Sheila, Karen and Brenda are leading on the literature review, and are focusing on mapping existing research on social practice, decolonisation of knowledges/the curricula, higher education in Southern Africa, identity, transitions, agency and methodology, and how rurality is conceptualised in the different relevant contexts. Importantly, we need to develop our insight into how rurality is understood in relation to learning and teaching in higher education. We are also gathering recent policy reports and basic statistical information on Southern Africa.

Karen has identified a number of emerging themes following her review of the literature on decolonising knowledges/the curricula. These are:

  • what constitutes ‘legitimate knowledge’, e.g. the Eurocentric curriculum and the marginalisation of rural African knowledges;
  • epistemic violence/injustice;
  • decolonising the university as an institution;
  • centring epistemologies of the South;
  • de-racializing the curriculum;
  • legitimising and valuing indigenous languages in education;
  • recognising indigenous knowledges as dynamic; and
  • conceptual nuances, e.g. decolonisation, decoloniality and anti-coloniality.

Sheila has identified emergent themes around higher education in South Africa, such as:

  • language;
  • social justice and higher education;
  • theories of social justice;
  • decoloniality;
  • rurality;
  • technology;
  • transition to higher education;
  • mode of delivery e.g. does face-to-face attendance disadvantage those from rural areas?;
  • ‘transformation’; and
  • student protests.

Brenda is reviewing the literature on rurality.

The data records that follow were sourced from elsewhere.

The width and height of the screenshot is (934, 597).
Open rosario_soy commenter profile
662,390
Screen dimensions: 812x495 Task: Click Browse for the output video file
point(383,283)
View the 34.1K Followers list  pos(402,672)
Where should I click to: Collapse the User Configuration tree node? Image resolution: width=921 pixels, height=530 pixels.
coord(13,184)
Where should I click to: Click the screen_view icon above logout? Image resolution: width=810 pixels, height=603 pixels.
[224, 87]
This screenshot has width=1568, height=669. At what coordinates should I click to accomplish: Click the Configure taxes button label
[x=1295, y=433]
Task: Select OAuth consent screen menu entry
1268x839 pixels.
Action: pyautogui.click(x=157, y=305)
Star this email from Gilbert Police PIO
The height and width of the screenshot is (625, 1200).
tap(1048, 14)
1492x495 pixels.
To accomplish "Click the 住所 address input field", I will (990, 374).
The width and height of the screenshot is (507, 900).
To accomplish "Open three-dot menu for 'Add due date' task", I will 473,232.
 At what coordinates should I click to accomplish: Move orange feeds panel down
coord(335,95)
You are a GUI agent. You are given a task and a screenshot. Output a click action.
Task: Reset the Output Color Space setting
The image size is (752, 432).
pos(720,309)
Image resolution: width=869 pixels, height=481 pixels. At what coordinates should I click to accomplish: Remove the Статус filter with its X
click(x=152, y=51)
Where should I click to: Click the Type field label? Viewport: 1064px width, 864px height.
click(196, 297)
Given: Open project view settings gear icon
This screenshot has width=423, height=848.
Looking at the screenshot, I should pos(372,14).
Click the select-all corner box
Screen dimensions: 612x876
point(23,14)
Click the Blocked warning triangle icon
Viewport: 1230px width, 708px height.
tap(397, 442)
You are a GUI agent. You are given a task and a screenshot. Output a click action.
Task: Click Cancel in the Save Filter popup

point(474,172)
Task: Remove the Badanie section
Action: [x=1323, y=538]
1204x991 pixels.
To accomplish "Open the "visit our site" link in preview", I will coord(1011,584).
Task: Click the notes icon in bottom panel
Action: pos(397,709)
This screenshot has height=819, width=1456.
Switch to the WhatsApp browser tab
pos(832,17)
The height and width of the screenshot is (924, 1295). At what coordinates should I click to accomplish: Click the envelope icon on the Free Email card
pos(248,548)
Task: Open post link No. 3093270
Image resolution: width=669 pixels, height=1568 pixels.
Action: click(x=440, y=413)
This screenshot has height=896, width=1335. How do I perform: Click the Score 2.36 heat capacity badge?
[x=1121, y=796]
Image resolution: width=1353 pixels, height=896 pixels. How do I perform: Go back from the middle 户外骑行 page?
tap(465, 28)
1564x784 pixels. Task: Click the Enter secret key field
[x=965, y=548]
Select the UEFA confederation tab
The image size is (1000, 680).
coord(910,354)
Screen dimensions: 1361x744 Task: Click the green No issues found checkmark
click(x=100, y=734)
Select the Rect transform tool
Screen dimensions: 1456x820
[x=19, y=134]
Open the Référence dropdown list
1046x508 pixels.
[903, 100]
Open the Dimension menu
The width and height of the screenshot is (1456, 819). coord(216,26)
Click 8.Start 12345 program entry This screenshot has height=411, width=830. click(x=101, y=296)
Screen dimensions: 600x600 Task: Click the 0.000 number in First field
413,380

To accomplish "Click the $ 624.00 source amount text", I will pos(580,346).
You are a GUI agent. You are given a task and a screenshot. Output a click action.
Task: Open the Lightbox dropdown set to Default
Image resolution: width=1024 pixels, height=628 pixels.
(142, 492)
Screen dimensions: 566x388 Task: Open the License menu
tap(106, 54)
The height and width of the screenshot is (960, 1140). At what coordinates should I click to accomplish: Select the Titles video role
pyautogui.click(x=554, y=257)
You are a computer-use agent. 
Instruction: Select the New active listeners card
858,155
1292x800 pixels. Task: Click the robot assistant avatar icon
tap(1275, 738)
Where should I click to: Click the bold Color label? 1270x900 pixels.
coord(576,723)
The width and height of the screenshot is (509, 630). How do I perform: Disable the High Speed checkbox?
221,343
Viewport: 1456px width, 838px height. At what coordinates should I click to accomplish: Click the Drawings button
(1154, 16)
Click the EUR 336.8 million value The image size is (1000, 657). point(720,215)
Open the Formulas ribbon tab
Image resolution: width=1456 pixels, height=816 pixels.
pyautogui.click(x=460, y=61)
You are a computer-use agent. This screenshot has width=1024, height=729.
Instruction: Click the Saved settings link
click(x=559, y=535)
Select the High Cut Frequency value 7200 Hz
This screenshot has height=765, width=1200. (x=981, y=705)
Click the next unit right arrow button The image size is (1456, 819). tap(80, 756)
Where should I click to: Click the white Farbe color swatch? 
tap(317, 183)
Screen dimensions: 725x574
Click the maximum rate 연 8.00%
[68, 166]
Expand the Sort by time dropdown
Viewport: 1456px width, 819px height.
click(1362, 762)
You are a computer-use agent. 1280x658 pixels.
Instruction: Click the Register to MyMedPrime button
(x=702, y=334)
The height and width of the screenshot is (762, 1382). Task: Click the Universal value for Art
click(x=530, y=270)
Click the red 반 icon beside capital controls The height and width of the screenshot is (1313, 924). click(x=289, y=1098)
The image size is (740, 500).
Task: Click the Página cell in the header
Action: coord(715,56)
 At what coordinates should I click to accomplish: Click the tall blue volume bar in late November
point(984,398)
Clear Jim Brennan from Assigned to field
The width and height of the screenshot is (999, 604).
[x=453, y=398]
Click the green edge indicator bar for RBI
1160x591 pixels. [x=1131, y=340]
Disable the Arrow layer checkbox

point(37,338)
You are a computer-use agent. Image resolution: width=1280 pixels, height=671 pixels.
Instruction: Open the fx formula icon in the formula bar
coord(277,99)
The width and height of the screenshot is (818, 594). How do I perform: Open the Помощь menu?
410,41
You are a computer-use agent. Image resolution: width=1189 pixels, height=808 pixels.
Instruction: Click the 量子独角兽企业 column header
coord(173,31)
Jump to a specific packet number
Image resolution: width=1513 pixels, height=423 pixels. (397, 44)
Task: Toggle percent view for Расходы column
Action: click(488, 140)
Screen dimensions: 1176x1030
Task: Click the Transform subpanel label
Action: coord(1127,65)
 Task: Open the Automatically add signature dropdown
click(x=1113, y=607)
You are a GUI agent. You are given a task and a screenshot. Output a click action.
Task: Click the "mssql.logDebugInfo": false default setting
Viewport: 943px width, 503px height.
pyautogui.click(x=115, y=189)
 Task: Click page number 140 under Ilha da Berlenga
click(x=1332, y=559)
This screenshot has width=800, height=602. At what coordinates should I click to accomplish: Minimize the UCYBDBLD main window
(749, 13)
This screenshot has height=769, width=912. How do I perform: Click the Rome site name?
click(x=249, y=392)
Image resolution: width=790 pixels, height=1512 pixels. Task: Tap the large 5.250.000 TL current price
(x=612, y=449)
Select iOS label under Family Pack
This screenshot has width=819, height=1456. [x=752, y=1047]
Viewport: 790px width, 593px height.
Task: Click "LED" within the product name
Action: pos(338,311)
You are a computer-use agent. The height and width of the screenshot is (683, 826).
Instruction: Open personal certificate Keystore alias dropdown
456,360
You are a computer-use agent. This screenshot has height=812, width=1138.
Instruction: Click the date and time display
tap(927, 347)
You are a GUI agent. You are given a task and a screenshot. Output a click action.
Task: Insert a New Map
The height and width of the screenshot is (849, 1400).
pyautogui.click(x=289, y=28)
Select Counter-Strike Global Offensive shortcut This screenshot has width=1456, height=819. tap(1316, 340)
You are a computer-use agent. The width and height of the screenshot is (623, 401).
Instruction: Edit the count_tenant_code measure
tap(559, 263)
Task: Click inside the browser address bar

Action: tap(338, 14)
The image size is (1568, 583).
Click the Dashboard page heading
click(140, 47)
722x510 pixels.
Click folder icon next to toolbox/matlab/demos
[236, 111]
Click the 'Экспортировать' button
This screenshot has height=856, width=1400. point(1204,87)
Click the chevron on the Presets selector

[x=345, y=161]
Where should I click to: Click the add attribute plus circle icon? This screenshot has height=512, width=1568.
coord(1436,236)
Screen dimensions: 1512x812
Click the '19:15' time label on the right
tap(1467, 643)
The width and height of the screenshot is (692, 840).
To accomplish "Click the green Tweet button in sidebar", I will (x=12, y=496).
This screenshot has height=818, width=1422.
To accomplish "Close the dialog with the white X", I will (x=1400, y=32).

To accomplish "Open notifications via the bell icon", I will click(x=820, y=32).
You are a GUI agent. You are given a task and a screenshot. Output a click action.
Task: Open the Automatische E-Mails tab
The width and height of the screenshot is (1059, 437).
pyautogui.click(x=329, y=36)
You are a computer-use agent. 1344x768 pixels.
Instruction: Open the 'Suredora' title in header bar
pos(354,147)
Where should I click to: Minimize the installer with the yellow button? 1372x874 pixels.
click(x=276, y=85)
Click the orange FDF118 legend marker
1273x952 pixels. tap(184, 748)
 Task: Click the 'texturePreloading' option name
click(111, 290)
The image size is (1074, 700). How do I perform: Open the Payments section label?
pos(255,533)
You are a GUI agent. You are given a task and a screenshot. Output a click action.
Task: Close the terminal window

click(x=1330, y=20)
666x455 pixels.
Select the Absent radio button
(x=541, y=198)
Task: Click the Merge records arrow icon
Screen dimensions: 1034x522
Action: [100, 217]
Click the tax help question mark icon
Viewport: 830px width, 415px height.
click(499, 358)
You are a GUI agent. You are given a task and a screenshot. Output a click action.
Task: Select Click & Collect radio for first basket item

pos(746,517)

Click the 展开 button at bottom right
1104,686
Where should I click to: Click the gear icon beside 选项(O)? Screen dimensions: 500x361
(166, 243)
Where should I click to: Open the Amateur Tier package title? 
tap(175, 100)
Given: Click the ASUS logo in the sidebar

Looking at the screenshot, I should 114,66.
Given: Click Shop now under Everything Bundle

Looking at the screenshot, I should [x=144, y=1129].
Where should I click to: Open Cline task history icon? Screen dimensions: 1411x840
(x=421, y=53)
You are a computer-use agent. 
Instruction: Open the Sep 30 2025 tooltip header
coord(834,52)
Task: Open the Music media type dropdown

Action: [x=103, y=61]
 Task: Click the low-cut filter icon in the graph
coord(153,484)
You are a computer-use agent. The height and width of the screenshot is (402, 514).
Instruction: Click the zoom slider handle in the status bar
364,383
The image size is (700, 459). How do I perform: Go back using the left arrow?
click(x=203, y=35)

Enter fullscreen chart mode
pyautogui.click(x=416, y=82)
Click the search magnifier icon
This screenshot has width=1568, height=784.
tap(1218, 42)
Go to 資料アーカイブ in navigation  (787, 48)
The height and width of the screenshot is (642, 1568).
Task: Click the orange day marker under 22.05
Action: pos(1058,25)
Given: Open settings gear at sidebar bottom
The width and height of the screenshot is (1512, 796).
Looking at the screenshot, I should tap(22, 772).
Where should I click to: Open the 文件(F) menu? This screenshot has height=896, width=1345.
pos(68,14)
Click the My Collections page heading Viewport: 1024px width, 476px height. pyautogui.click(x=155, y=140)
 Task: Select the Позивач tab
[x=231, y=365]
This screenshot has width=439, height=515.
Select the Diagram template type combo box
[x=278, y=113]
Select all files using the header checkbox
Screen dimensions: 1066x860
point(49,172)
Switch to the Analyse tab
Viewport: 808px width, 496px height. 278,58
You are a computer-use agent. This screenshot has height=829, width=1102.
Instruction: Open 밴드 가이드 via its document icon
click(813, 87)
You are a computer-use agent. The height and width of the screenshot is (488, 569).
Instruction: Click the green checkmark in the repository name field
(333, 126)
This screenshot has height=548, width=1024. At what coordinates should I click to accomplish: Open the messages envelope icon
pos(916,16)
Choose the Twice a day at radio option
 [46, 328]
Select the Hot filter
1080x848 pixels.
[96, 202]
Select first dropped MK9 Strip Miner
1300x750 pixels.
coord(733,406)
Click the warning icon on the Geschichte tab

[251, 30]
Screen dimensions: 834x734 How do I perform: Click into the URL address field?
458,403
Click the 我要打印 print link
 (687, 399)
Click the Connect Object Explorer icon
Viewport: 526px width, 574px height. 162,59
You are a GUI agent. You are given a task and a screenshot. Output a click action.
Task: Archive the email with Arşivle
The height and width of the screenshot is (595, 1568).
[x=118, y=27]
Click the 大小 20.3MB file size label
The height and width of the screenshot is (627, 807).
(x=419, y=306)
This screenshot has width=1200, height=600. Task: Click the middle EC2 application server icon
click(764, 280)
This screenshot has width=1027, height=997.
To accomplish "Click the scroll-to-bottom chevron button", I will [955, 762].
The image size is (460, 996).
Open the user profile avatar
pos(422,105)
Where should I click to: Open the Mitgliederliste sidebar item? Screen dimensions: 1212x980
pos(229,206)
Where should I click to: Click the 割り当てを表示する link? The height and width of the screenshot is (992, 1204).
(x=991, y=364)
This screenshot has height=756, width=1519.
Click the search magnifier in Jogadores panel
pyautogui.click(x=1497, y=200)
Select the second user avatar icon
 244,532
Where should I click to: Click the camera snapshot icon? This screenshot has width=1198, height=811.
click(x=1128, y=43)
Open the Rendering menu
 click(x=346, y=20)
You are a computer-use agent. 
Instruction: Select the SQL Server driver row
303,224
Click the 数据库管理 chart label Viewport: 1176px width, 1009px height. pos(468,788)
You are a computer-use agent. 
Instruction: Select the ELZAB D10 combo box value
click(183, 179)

Over the next few weeks, we will critically summarise and evaluate the current literature in relation to the project’s aims and research questions. We aim to provide a first draft of the literature review by 30 June 2017 so that the wider research team can read and comment. Perhaps our main challenge is the sheer volume of literature that we are locating and that we are finding much of it so fascinating that our progress is a little slower than we had anticipated.